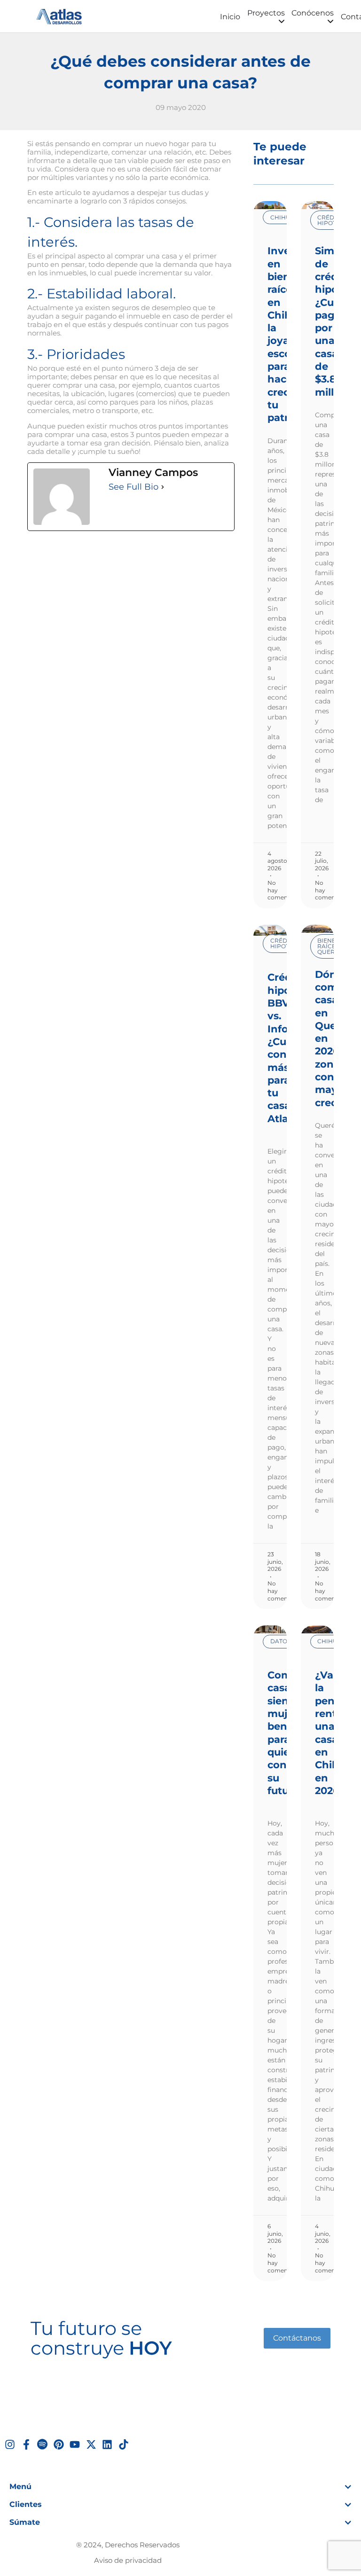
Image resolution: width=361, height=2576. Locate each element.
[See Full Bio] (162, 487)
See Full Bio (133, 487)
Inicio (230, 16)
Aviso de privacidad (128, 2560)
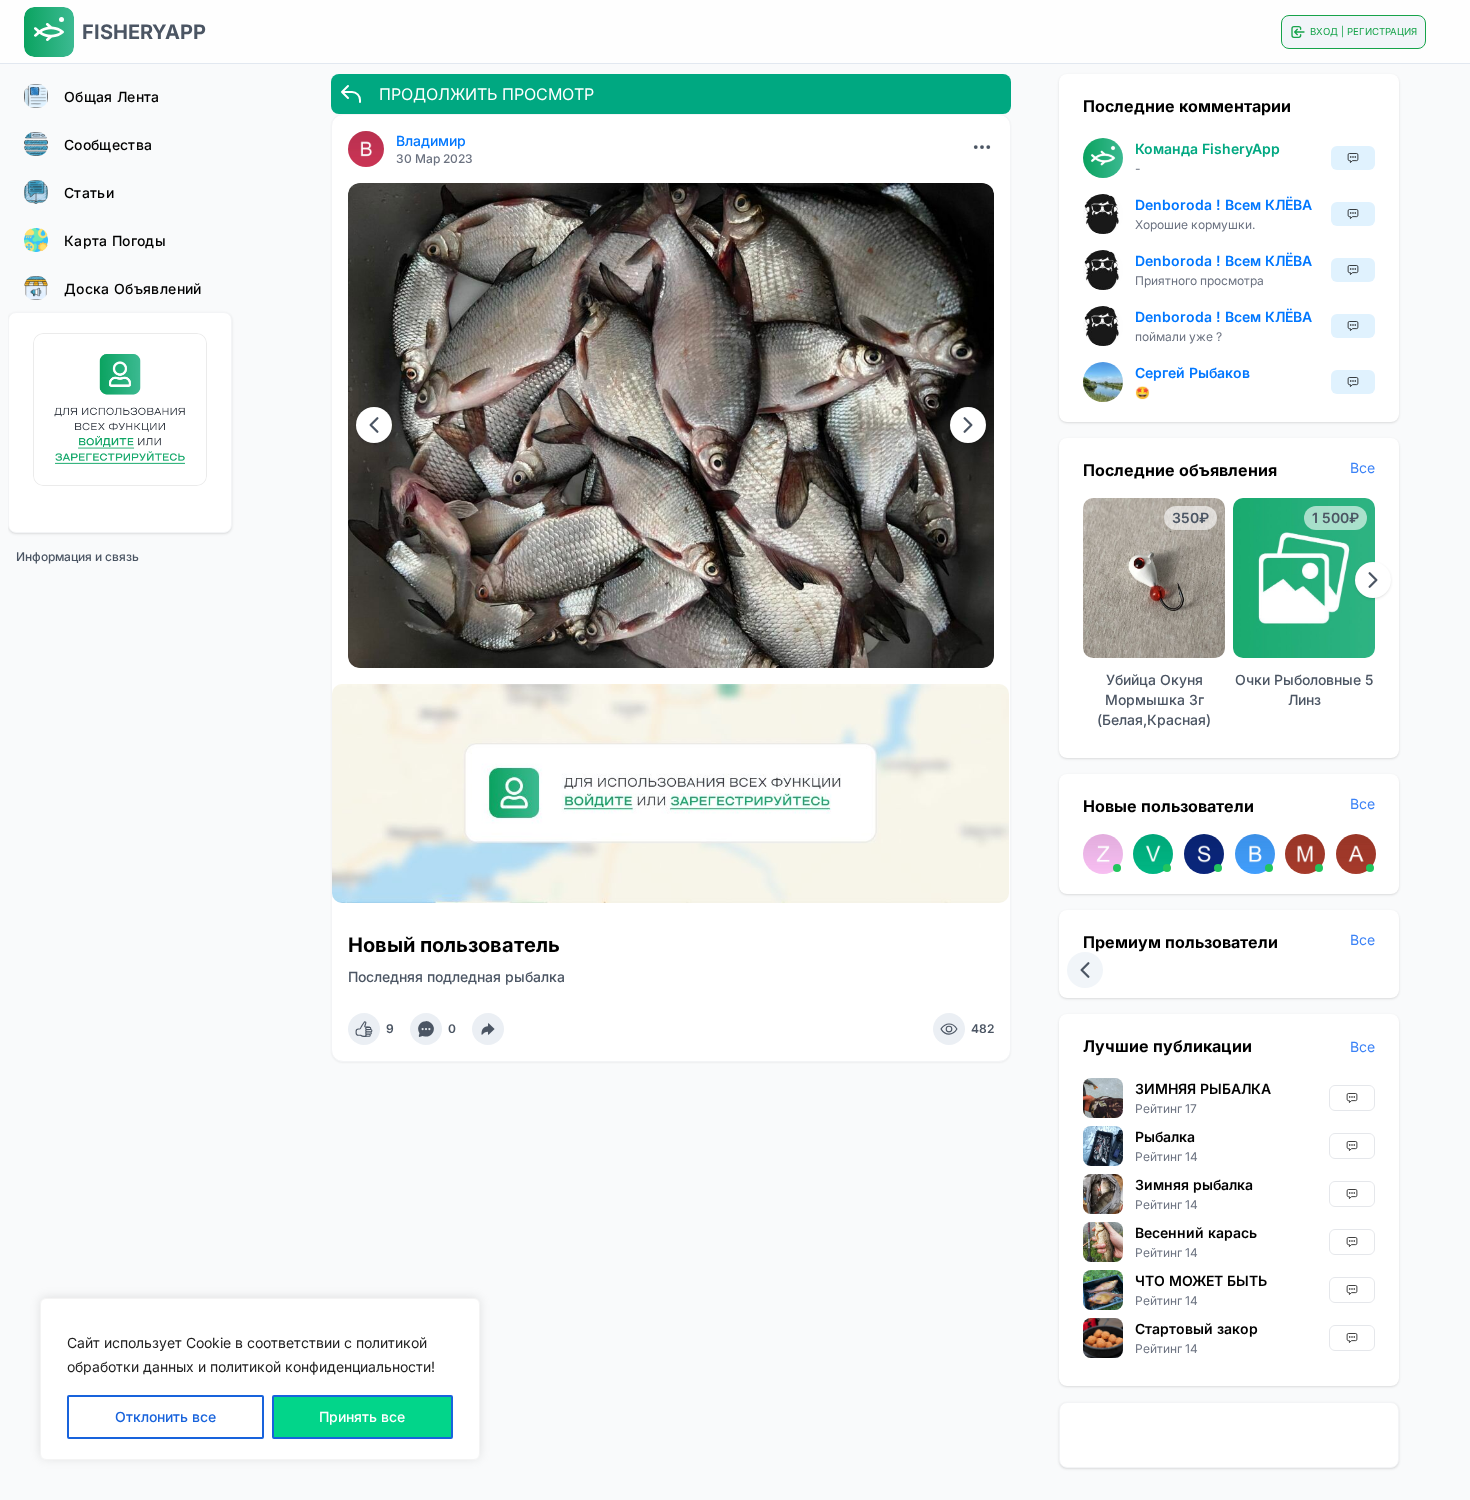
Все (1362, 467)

■ Directions ■
Give the listing again in full, exactly as it is, but without its images.

■ Output for this exercise ■
Image resolution: width=361, height=2576. Locate each element.
[See Full Bio] (162, 487)
See Full Bio (133, 487)
Inicio (230, 16)
Aviso de privacidad (128, 2560)
Все (1362, 467)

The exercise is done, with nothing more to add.